Dr Borg recalled the touching moment yesterday, at the official launch of the Council for Maltese Living Abroad. The council is made up of representatives of Maltese communities in all the continents around the world as well as experts in the field of migration.

The grandmother’s story is a very common one among the Maltese people who settled in Australia. “The 50,000 Maltese who emigrated to Australia in the 1950s are getting older, so there are problems in that they are now resorting to speaking Maltese again,” said Edwin Borg Manché, a council member referring to studies showing that, in their old age, people tend to start speaking in their original language.

He asked the Government to help “so we can offer them a better service when it comes to language”. In Melbourne, he said, a number of volunteers visited the elderly so they would have the opportunity to speak to someone in Maltese.

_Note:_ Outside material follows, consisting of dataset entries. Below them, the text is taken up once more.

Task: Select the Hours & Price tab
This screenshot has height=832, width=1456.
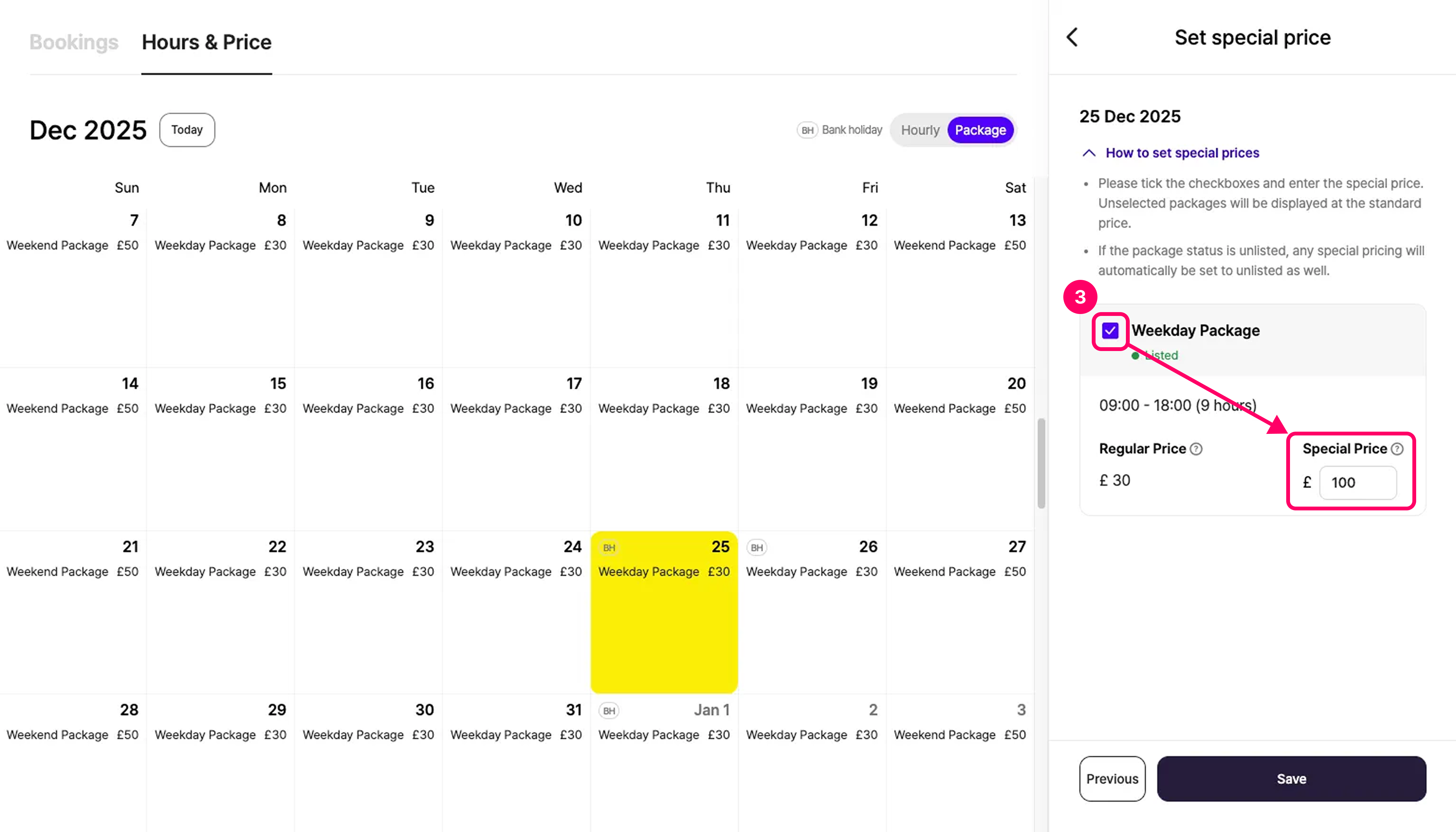Action: click(x=206, y=42)

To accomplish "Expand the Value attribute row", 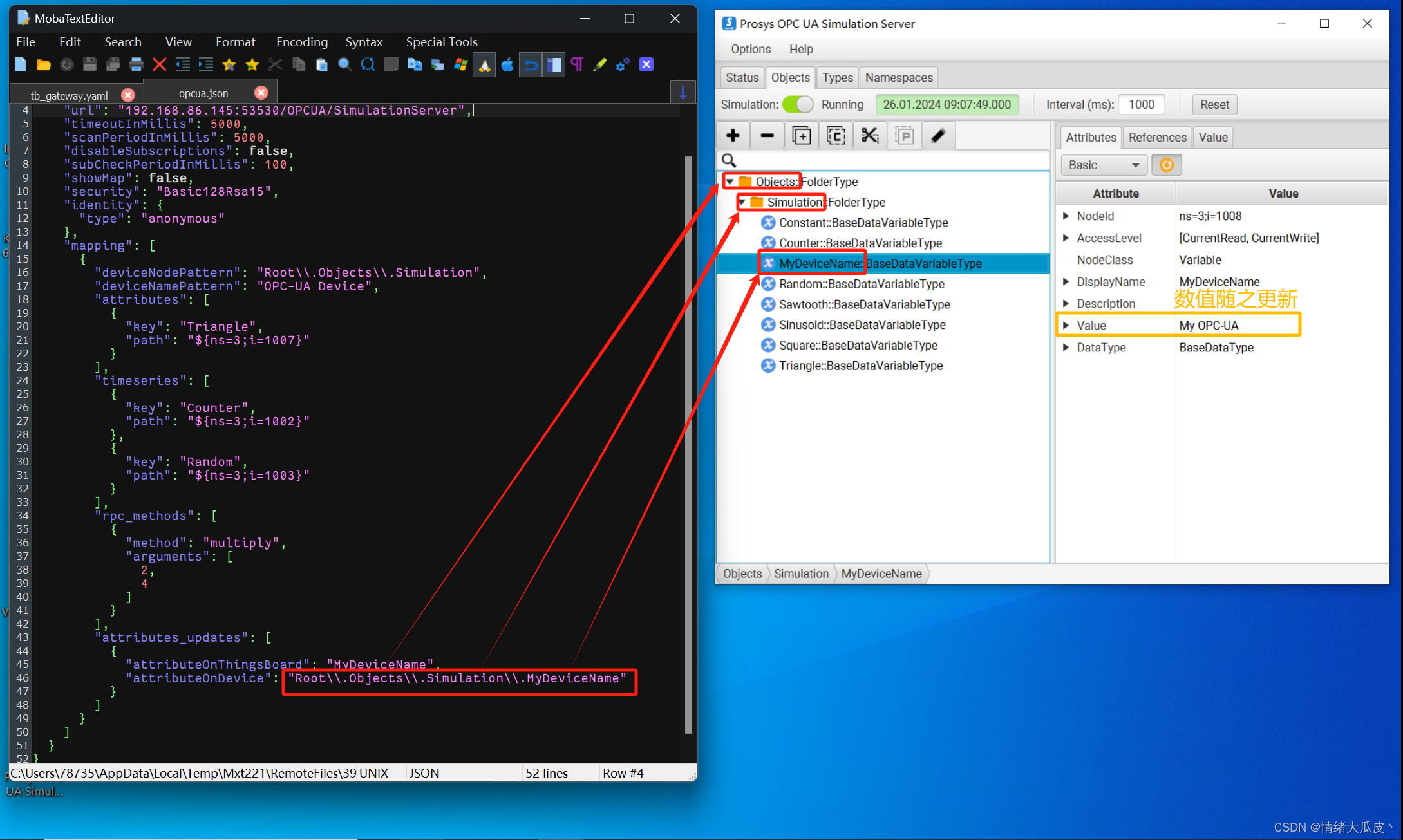I will 1066,326.
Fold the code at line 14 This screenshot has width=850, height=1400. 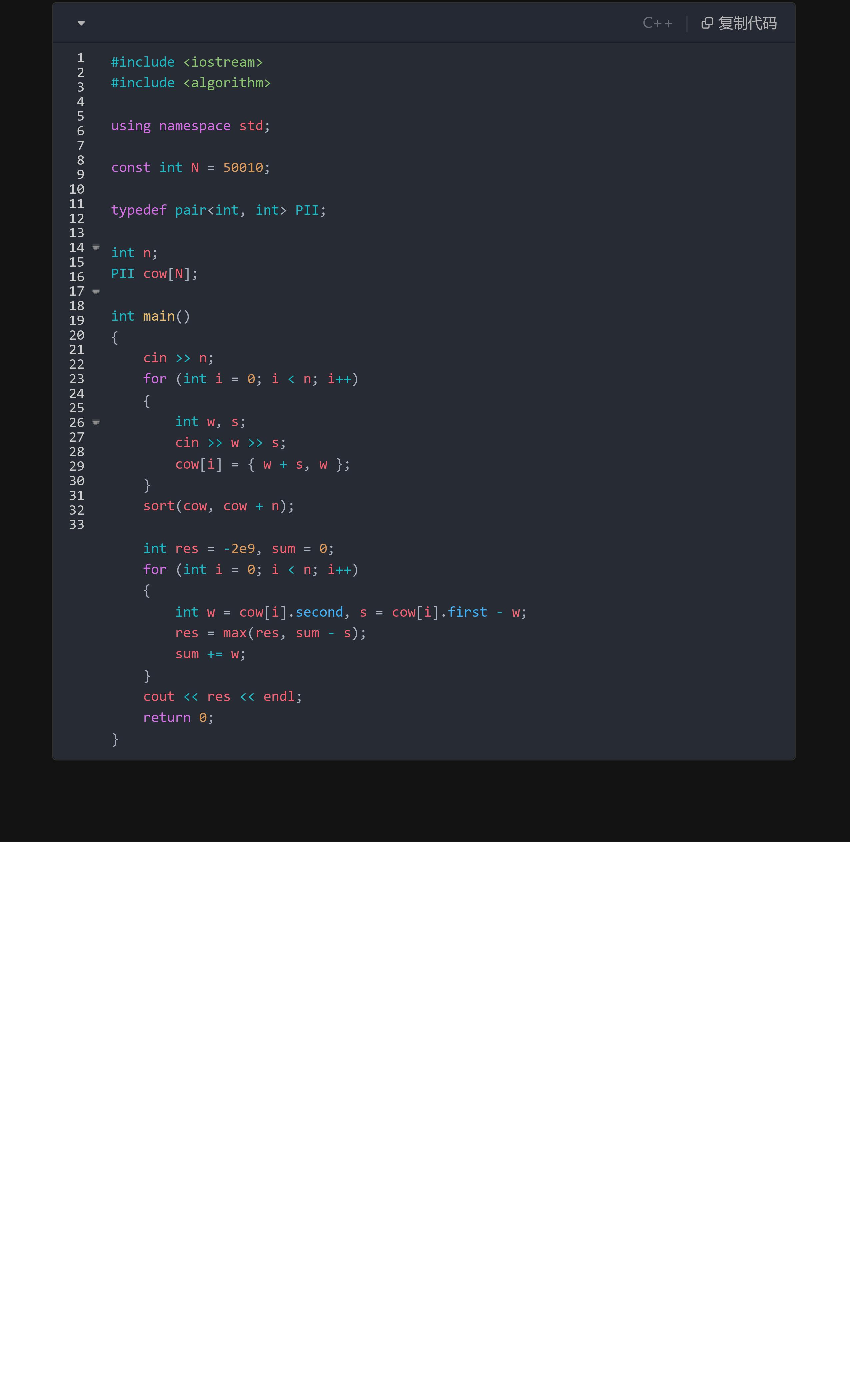point(96,248)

The pull to the homeland is felt even in the Maltese-American community. “On special occasions like last May, when Archbishop Paul Cremona came to California, people mill in from everywhere and, all of a sudden, everyone becomes Maltese,” said Louis Vella, another council member representing the Maltese community in the US. “It is good to hear Maltese – old Maltese – being bandied about.”

The older the emigrant gets, the stronger the pull towards the home country. Joe Scerri, who has lived in Canada for the past 45 years, said: “The bond doesn’t weaken.” As a council member, he brought to light the possibility of Canadians with dual citizenship getting some sort of a non-resident ID card that would show that they are Maltese too.

“We need to highlight the fact that the idea of migration has ended and is now replaced by the concept of a Maltese generation that lives both in Malta and abroad,” said Dr Borg, who is the council’s president.

The new generation of emigrants are no longer crossing the continents, opting instead to pack and move to European Union countries. Their problems are mainly of an administrative nature. “We have a situation where the Administration needs to come to terms with the fact that the emigrant would still be living part of his life in Malta,” said Franklin Mamo, a council member who lives in Belgium.

He said that the largest number of Maltese living in Belgium were aged 0 to 9 years. “The average age of people who migrate to Belgium is 35 to 40, so they will be starting a new family,” Mr Mamo said.

The council will work to promote the communities in their country of residence, their ties to Malta, the preservation of culture and language and integration in the country of adoption.

It will also strive to set up a Maltese Cultural Institute, an effort lauded by Tourism Minister Mario de Marco, also present at the meeting: “This will be crucial in the promotion of Maltese culture outside our shores as well as in intercultural and diplomatic strengthening.”